[Exercise] Can you write out every line from the start of the records below through the line containing "This screenshot has height=450, width=611.", leaving out any pictures?

Stored data
========

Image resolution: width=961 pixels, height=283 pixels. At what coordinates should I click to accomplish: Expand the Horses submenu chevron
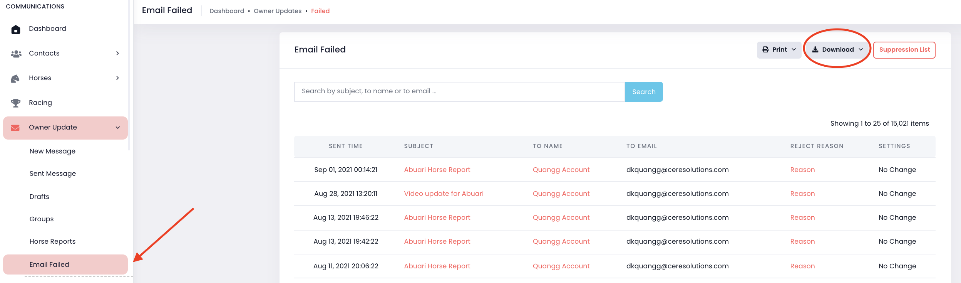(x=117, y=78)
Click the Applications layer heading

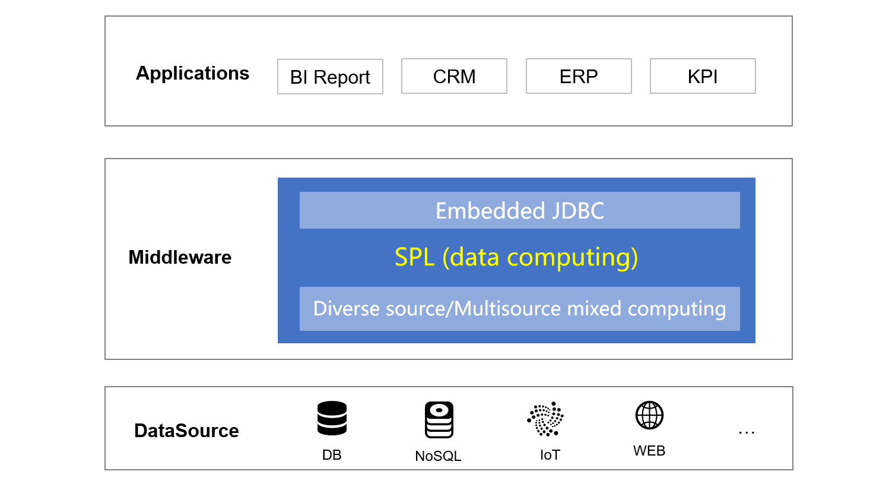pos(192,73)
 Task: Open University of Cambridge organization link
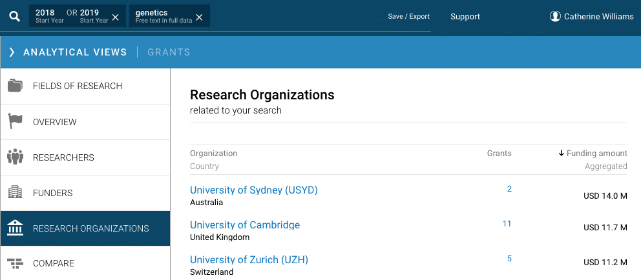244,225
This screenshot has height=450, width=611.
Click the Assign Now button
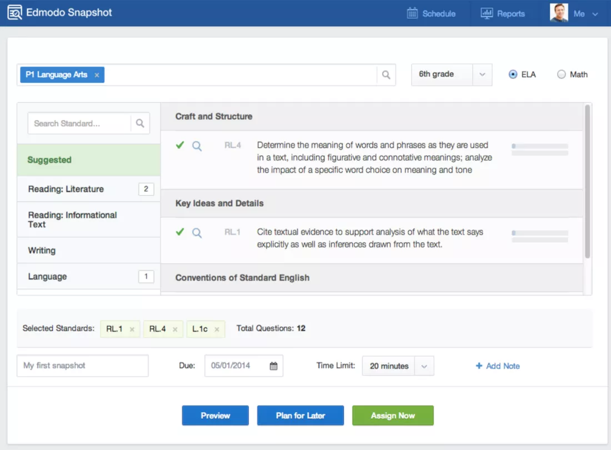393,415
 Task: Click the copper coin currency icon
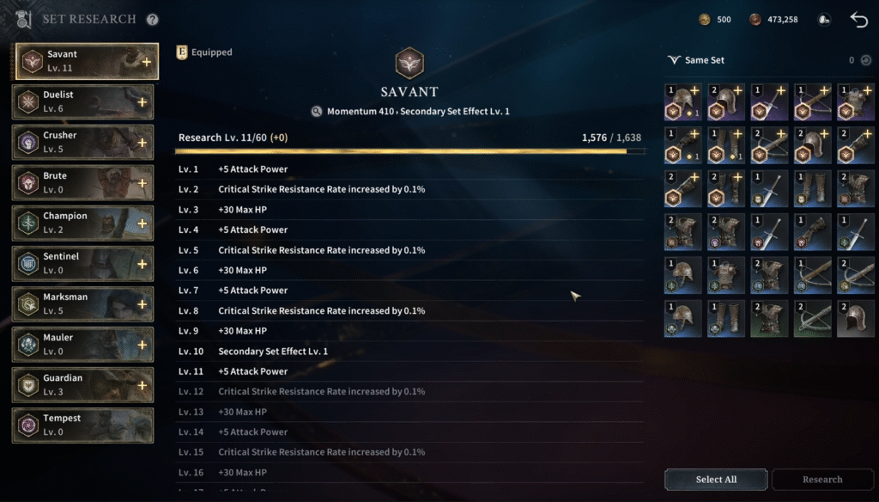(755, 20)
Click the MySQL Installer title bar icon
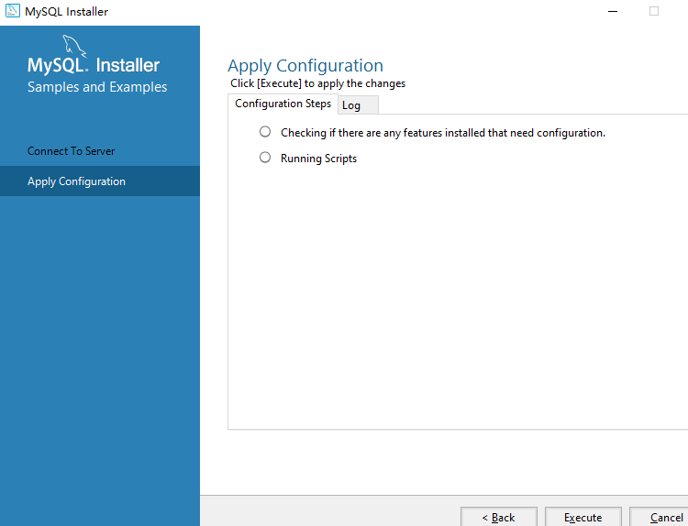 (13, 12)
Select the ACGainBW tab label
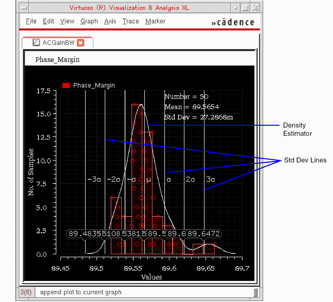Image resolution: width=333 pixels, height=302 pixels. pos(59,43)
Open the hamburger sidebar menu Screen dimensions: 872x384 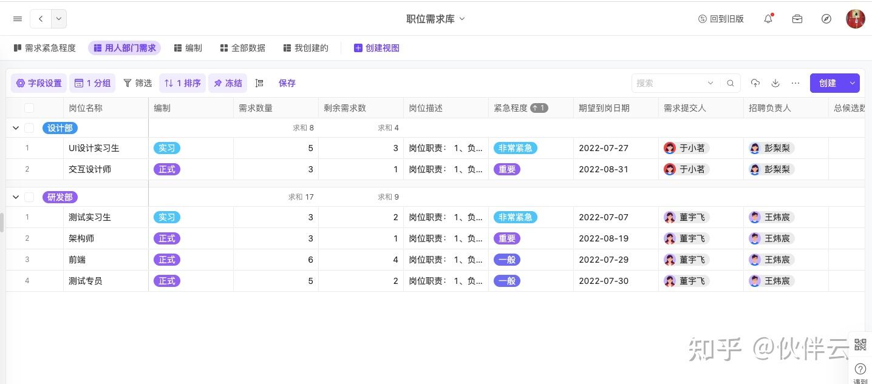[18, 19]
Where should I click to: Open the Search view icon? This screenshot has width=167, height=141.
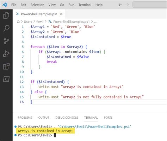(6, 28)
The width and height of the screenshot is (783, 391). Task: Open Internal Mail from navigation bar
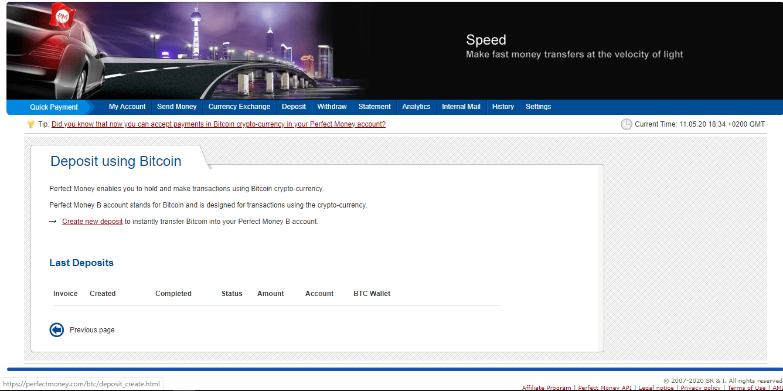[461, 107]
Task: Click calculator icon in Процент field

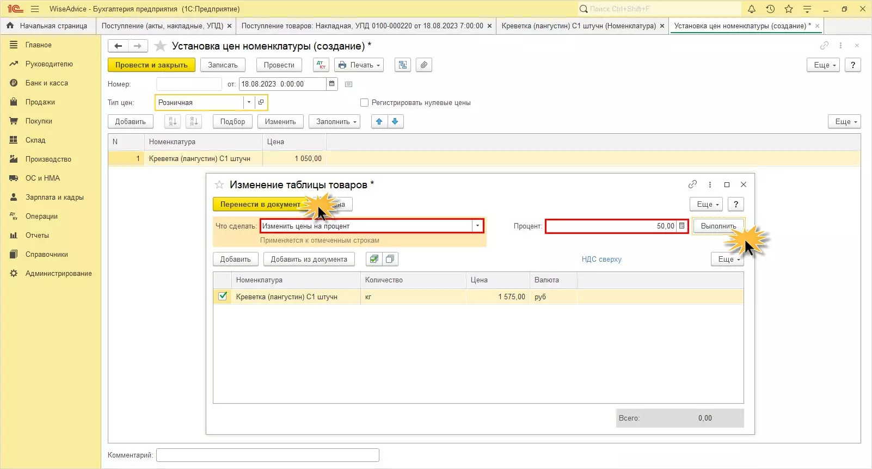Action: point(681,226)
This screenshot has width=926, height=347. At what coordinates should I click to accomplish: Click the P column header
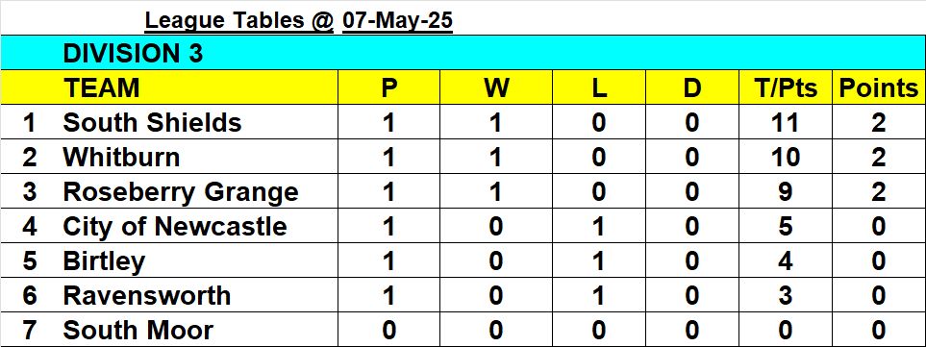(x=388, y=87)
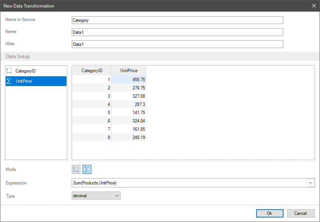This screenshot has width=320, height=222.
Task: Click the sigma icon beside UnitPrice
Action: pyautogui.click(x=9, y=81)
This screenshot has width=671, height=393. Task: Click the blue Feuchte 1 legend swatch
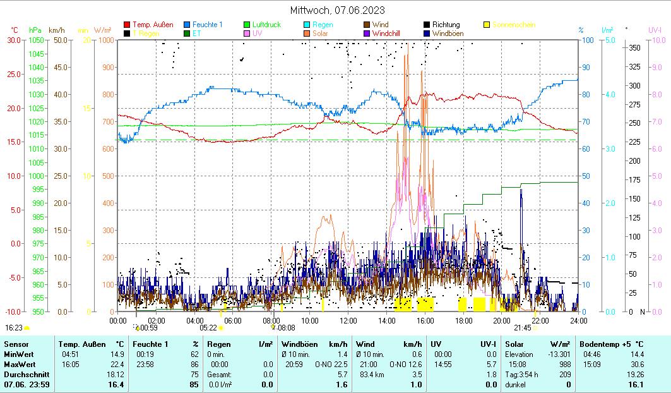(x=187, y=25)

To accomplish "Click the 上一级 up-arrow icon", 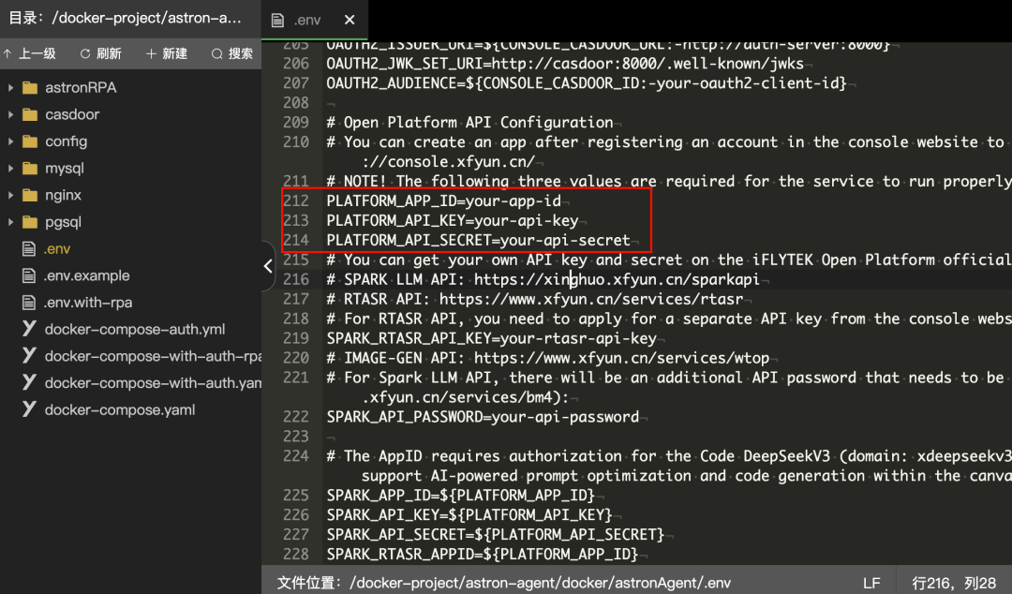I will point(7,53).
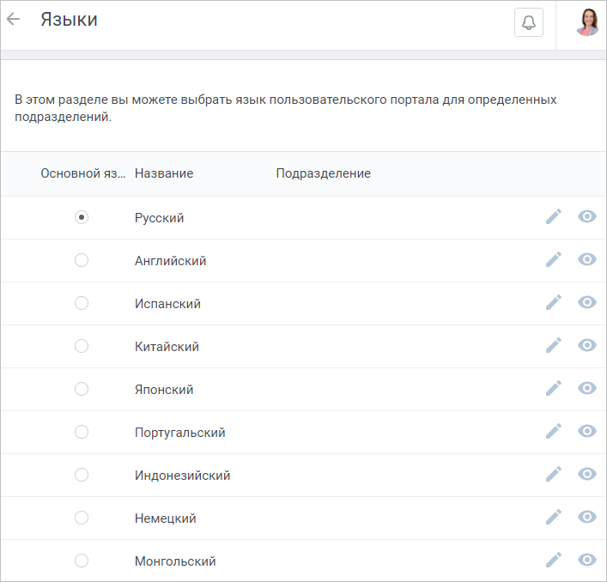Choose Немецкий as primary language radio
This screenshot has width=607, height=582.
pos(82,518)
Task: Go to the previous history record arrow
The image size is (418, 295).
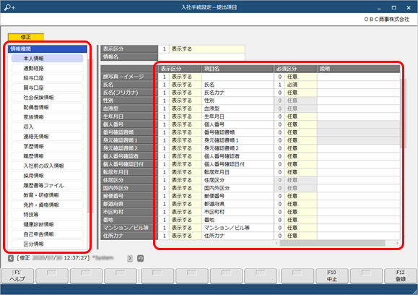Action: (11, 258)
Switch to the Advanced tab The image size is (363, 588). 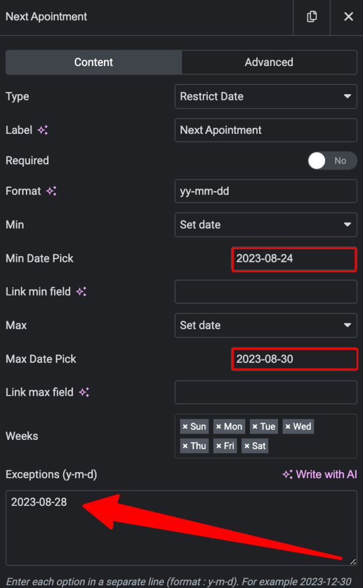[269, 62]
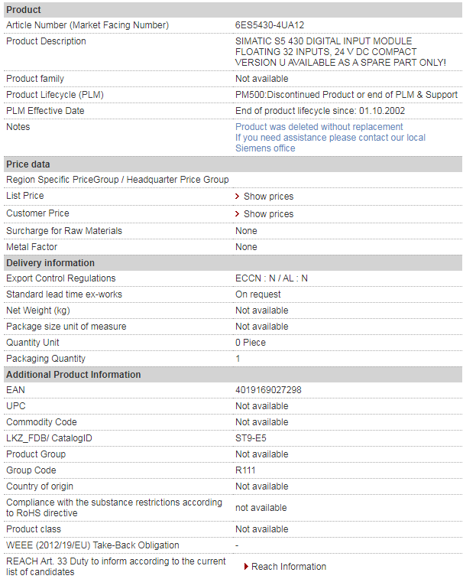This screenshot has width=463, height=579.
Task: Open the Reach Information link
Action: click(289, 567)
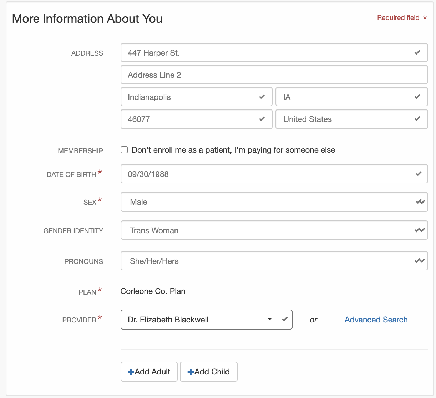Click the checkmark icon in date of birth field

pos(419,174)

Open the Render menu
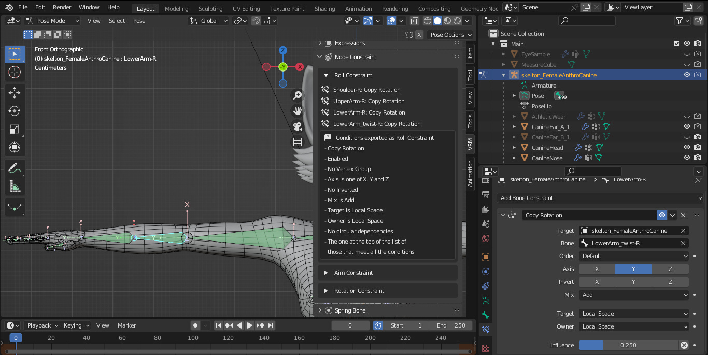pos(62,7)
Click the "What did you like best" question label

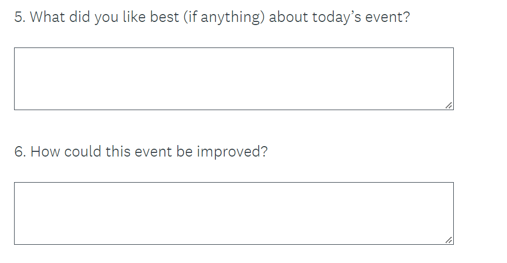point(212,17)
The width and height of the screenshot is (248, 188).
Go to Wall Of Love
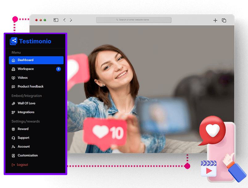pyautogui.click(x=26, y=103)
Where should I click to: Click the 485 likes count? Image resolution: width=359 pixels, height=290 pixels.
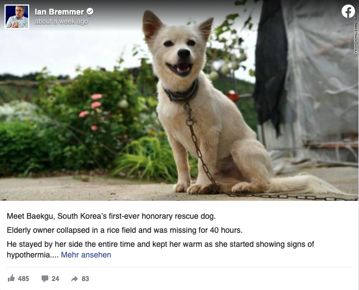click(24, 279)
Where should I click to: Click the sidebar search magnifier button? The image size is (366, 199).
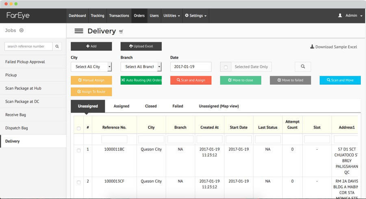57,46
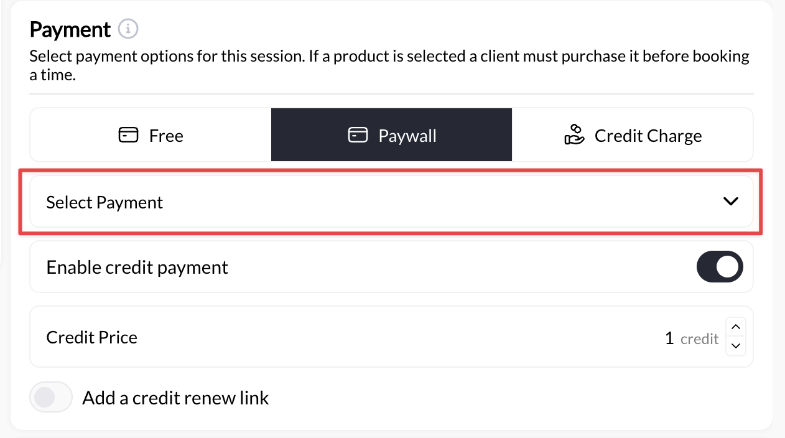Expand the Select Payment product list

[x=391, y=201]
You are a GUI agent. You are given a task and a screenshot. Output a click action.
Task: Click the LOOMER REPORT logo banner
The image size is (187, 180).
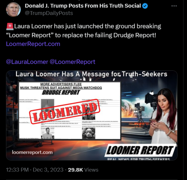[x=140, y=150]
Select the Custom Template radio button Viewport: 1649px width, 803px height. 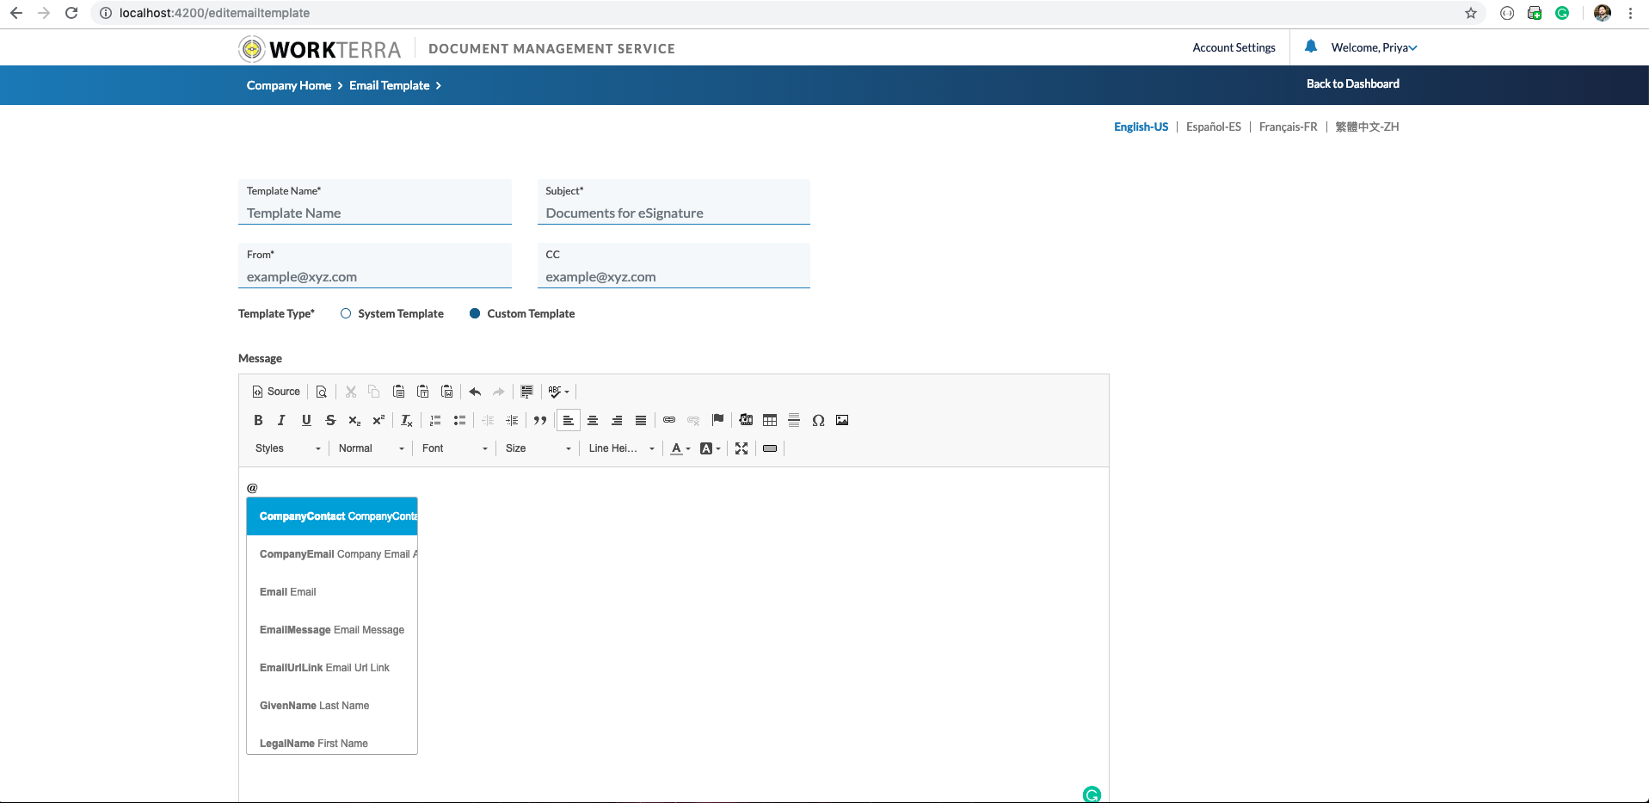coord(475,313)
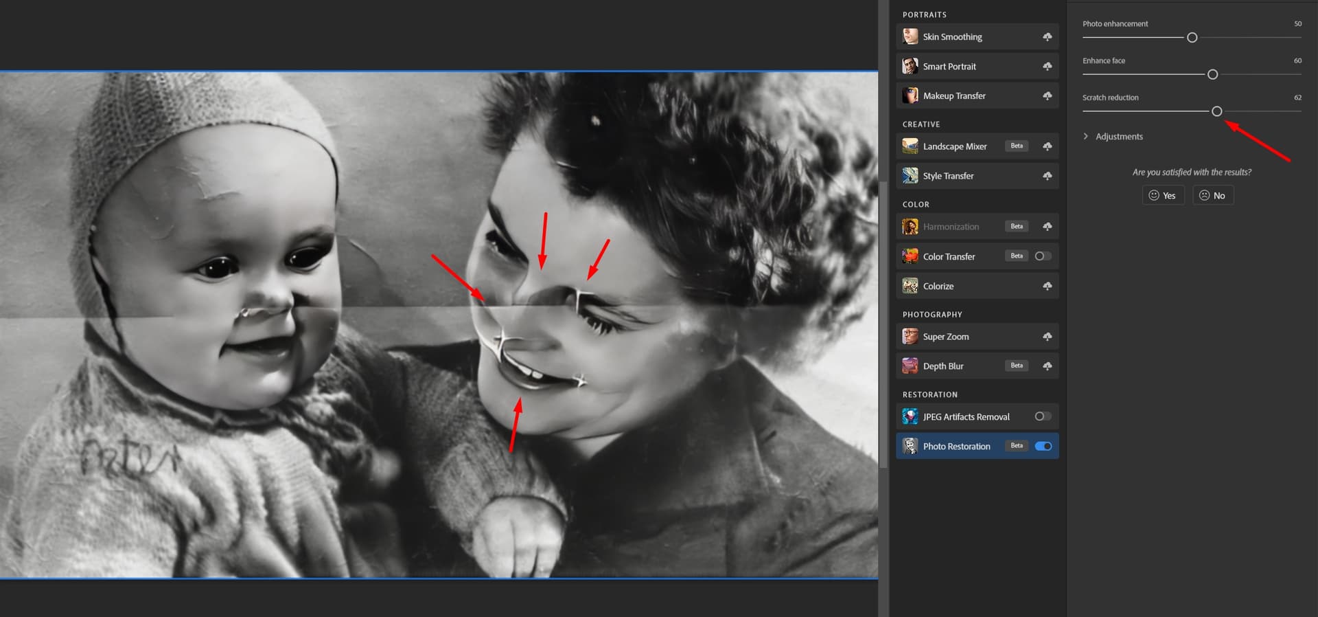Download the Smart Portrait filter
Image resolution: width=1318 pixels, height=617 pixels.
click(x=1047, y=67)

========

[Answer to this task]
Image resolution: width=961 pixels, height=283 pixels. At what coordinates should I click to accomplish: Expand the Horses submenu chevron
(x=117, y=78)
Click the Applications layer heading

pos(192,73)
 Task: Open University of Cambridge organization link
244,225
This screenshot has height=450, width=611.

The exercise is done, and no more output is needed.